**DOCUMENT SECTION**
####################

Responses varied based on the age a person would be “frozen” at if they were given immortality
In 1986, legendary rock band Queen released a song asking the question: “Who wants to live forever?”
Thanks to a recent survey, we now know the answer to that question, at least among US adults.
Scientists at the University of Texas found that of more than 900 people surveyed, only 33 per cent of US adults would take an immortality pill, if one existed. The study was published in the Journal of Aging Studies.
Researchers from the university separated respondents into three groups, based on age. One group was younger people, between the ages of 18 and 29, another group of senior citizens whose average age was 72, and a third group made up of individuals whose average age was 88.
Each of the groups reached a majority consensus that they would not want to live forever. However, among the youngest group and oldest group there were differences in what age they would prefer to be “frozen” at by a theoretical immortality pill.
The younger group chose the age of 23, while the oldest group picked 42.
“Younger-old and older-old adults indicated that they would prefer to live permanently at an older age than younger adults,” the study reported.
The youngest group had the largest number of individuals saying they would want to live forever, with 34 per cent saying they would take an immortality pill. Another 40 per cent said they would not take one, and 26 per cent said they were unsure.

####################

**RAW DATA**
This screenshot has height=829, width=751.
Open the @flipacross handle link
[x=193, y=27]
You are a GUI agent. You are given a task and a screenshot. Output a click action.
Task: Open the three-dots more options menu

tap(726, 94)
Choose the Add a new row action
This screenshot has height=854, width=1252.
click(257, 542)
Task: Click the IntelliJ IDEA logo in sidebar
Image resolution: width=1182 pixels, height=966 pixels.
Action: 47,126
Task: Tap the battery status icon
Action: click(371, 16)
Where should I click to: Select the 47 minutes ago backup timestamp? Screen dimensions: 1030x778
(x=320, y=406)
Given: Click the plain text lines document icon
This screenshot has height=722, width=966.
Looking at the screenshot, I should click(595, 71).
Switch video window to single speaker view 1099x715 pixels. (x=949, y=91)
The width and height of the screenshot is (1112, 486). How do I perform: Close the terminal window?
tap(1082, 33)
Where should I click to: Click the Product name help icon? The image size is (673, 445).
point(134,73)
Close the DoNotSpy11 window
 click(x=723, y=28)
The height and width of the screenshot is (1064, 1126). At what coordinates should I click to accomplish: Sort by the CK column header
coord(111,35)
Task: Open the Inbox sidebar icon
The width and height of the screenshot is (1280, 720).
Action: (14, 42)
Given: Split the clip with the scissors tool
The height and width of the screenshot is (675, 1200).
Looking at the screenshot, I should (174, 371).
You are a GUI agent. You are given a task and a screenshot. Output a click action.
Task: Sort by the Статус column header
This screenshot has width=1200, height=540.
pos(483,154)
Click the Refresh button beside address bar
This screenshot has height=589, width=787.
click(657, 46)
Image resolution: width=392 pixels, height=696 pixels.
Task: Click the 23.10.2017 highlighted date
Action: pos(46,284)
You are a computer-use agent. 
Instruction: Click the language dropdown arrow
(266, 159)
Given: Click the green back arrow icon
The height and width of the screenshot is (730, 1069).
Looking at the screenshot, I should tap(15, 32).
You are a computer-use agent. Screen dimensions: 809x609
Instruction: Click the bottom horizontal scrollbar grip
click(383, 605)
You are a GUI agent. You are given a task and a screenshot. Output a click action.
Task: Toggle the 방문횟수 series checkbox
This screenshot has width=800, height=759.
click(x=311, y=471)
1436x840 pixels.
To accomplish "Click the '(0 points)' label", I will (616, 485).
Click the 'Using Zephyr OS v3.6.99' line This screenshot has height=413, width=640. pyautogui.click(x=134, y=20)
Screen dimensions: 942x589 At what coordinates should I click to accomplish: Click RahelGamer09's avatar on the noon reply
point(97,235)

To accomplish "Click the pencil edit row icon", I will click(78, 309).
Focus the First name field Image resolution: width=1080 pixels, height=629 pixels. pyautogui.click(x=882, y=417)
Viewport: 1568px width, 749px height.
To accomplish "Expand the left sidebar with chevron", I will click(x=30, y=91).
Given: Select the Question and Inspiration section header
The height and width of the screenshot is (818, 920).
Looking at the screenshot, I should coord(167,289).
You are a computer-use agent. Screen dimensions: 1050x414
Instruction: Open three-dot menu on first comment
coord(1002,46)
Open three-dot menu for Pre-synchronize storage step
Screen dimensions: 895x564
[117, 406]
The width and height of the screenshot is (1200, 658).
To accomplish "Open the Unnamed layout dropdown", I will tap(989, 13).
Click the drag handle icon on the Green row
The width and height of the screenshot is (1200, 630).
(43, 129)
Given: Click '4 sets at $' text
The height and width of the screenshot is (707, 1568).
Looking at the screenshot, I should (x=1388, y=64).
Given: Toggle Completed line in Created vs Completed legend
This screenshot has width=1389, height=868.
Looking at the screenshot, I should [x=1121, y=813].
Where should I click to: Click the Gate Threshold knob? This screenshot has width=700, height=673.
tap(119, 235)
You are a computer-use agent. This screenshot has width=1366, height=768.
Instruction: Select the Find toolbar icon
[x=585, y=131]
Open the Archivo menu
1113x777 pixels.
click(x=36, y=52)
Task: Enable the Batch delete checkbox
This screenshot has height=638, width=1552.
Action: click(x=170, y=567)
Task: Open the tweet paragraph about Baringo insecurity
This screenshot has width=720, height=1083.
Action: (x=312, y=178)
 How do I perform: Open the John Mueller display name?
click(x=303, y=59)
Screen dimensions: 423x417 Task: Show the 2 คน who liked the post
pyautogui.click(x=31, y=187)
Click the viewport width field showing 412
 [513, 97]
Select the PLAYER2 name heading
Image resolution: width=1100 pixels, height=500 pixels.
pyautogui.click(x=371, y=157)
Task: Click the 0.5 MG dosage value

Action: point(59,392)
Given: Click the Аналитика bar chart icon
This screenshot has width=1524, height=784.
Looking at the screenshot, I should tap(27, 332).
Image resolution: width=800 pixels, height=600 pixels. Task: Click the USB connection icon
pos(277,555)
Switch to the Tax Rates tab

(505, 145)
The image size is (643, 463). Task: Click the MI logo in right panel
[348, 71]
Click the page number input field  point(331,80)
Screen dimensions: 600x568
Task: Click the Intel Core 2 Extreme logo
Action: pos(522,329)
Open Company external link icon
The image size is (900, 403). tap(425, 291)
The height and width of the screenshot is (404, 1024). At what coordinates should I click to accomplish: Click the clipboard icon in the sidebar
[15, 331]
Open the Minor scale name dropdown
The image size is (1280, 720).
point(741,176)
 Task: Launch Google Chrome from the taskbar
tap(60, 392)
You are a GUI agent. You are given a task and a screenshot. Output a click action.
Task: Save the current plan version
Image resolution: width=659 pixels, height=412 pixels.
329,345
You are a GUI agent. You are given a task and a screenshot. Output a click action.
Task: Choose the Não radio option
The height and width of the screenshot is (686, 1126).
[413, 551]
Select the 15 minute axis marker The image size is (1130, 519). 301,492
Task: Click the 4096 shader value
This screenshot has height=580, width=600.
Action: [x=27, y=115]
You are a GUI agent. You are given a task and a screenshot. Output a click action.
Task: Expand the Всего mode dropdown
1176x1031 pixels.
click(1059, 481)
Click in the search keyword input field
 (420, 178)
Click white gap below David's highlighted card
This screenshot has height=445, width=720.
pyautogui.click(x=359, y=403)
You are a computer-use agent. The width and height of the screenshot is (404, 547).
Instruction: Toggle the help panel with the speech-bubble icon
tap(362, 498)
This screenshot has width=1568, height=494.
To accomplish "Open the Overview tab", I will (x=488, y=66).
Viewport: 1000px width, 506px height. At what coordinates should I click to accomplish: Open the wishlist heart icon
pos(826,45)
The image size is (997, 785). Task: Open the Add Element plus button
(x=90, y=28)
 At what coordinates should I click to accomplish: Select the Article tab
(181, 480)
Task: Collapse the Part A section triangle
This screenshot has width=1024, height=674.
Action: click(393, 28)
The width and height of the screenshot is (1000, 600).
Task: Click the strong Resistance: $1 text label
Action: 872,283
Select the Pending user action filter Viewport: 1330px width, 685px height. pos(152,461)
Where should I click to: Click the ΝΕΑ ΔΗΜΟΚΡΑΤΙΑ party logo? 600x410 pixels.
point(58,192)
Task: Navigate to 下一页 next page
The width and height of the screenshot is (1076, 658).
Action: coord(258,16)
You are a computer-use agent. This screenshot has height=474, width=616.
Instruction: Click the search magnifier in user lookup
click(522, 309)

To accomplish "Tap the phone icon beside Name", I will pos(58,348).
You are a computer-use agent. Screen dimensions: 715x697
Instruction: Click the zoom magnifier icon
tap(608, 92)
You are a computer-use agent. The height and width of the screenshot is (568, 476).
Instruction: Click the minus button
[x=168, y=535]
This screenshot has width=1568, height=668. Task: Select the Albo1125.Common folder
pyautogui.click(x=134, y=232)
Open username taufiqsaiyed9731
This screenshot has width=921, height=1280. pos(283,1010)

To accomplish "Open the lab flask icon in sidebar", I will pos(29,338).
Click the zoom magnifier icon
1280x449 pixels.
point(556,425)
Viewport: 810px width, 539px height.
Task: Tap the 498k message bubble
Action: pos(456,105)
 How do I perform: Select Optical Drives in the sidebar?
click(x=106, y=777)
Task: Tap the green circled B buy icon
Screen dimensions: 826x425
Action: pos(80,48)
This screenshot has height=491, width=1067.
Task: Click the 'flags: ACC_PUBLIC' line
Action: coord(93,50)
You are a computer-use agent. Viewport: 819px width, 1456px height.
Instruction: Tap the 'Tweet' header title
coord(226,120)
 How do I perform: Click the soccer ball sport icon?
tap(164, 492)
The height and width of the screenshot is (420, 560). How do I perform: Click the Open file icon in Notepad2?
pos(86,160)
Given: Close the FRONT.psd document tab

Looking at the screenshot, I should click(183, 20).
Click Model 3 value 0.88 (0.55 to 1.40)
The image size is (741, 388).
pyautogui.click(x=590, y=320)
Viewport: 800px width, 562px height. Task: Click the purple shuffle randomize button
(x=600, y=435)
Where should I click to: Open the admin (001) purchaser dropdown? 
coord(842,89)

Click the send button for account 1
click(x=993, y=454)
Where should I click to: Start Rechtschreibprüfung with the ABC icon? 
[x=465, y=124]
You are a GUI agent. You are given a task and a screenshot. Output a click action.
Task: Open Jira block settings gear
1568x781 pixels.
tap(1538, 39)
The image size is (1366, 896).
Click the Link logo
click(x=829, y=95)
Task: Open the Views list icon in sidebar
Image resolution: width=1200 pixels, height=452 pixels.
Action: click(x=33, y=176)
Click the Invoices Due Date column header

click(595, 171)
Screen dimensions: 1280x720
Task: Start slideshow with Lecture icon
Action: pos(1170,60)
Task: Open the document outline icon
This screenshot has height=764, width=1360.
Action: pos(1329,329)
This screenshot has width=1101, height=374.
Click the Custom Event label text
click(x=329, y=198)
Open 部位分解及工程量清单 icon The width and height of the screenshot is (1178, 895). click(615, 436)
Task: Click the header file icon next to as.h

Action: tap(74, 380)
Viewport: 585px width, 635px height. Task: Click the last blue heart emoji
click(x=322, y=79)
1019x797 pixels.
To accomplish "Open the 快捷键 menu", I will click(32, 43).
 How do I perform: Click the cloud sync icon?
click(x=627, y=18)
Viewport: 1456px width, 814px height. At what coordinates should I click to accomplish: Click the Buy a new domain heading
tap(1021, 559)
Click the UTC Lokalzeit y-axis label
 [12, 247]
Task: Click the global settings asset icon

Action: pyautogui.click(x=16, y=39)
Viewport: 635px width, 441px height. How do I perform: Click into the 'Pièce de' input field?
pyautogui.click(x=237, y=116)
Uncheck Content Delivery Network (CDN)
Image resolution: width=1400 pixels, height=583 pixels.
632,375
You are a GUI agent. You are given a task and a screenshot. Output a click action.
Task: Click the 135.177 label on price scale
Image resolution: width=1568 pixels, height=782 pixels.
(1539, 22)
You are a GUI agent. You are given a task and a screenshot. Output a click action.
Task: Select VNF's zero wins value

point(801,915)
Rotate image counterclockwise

####################

**EXERCISE BRIEF**
Extract the stretch of the immortality survey article from "Responses varied based" through "among US adults." and copy it word for word.

**YOUR RESPONSE**
Responses varied based on the age a person would be “frozen” at if they were given immortality
In 1986, legendary rock band Queen released a song asking the question: “Who wants to live forever?”
Thanks to a recent survey, we now know the answer to that question, at least among US adults.